In our research group, there has been much work on controlled release from swellable systems. For example, we have shown [8], [9], [22] that solute size and polymer composition had profound effects on release profiles. We also developed [23] a model to predict solute diffusion in polymers. In this model, the presence of the polymer network could retard solute diffusion, through three primary variables: the molecular weight between crosslinks, the equilibrium volume swelling ration, and the solute radius.

Swelling and relaxational behavior of poly(2-hydroxyethyl methacrylate-co-methyl methacrylate) (P(HEMA-co-MMA)) polymers were observed by Davidson and Peppas [4] who determined polymer relaxation times by mechanical stress relaxation experiments and used them to calculate the diffusional Deborah number (De), a dimensionless parameter relating solvent uptake to macromolecular relaxation. Korsmeyer et al. [9] investigated significant dimensional changes during swelling, monitored these swelling fronts using polarized light, and studied the effect of polymer composition on drug release. They were also able to estimate diffusion coefficients through pulsed gradient spin echo nuclear magnetic resonance (PGSE-NMR) spectroscopy.

Franson and Peppas [13] observed the swelling front motion using polarized light to view stressed regions in P(HEMA-co-MMA) and related gels when exposed to water.

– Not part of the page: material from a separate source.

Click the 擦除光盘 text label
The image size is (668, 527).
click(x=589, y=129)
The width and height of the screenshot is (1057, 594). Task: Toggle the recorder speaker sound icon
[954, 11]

They noted the importance of gel history on the swelling behavior. After a dry sample was swollen to equilibrium, some macromolecular chains could be disentangled to yield a different structure and different swelling kinetics upon subsequent swelling processes. They also correlated the diffusional exponent, n, of Eq. (1) to polymer composition. They introduced the swelling interface number, Sw, as an important dimensionless parameter to characterize water transport in comparison to solute release. They showed that Sw values correlated with the order of release, n, in an inverse logarithmic fashion. Finally, Ritger and Peppas [15] studied various sample geometries, and determined appropriate values of n for spherical, cylindrical and planar devices. In addition, they used the aspect ratio to determined the appropriate exponent for a system varying from 0.5 for slab geometries to 0.43 for cylinders, to 0.45 for spheres.

Despite the extensive pharmaceutically-relevant literature that shows unequivocally that anomalous and Case-II transport of water has been observed in many systems, it is disheartening to read the disorientation applied by certain researchers in the pharmaceutical field [24] who claim that relaxation has never been observed in water/polymer systems! The present work is one more proof of the failure of such sweeping statements in the pharmaceutical literature.